La abundancia de espermatozoides no hace que a ellos les apetezca a todas horas y deban cumplir siempre. No es más que un mito que les genera gran frustración ante la posibilidad de no poder dar lo que se espera de ellos, según una encuesta dirigida por Ana Alexandra Carvalheira, de la Universidad de Lisboa. Se comprende el entusiasmo de la primera dama Coolidge al presenciar la potencia del gallo, puesto que en su época nadie tenía la delicadeza de hablar de orgasmos femeninos. Unas décadas después, Shere Hite le habría enseñado cómo hacerse responsable de su propio disfrute.
El hombre por fin respira con alivio al librarse de tal carga y pide también relaciones más afectivas y menos sexuales. Le atormentan los estándares de resistencia y el sexo con pautas que proclama la cultura del viagra. Confiesa que él también ha tenido que fingir orgasmos.
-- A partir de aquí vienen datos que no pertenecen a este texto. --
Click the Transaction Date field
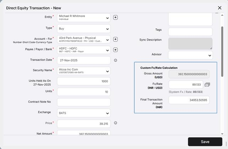Image resolution: width=228 pixels, height=149 pixels. [84, 60]

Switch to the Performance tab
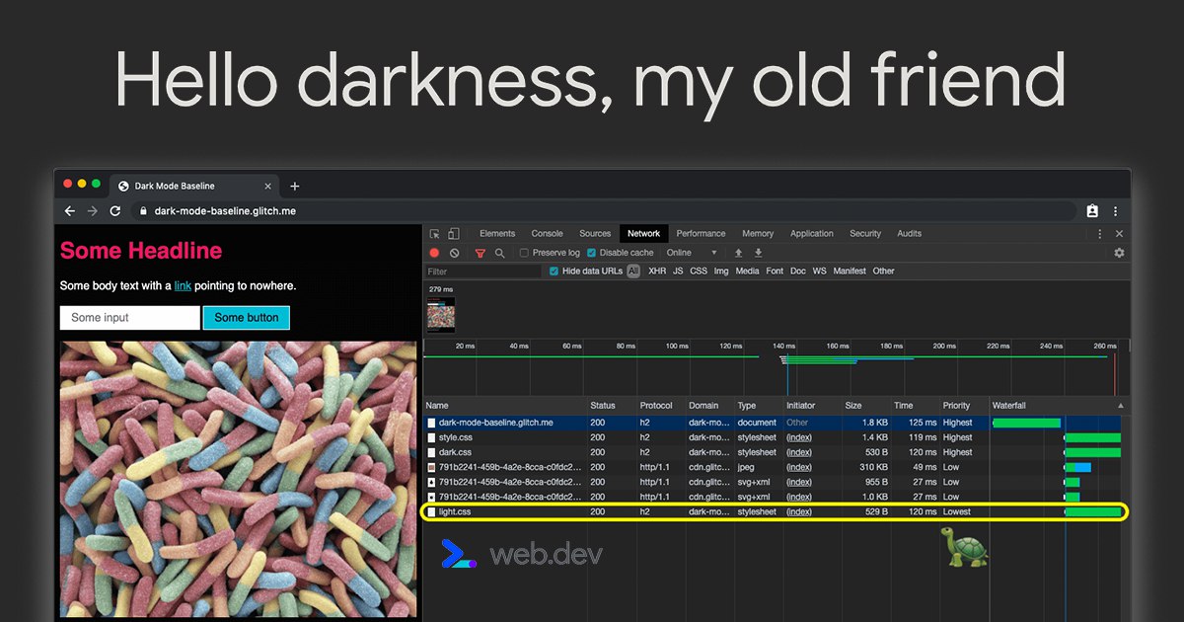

Es verdad que la rutina en la pareja produce hastío sexual, pero existen otros muchos elementos que hablan de falta de deseo masculino, tanto en casa como en sus escarceos: agotamiento físico, el estrés diario, factores ambientales y niveles altos de ansiedad. Según el Instituto de Urología y Medicina Sexual, a partir de los 50 años, se produce un descenso progresivo de testosterona, hormona fundamental para mantener la actividad sexual, la erección y el vigor físico. En el 11% de los hombres mayores de 40 años, la caída es en picado, si bien puede ser tratado de forma muy efectiva. Si el gallo que dio pie a la famosa anécdota hubiese sobrepasado esta edad, el efecto Coolidge ni siquiera habría existido.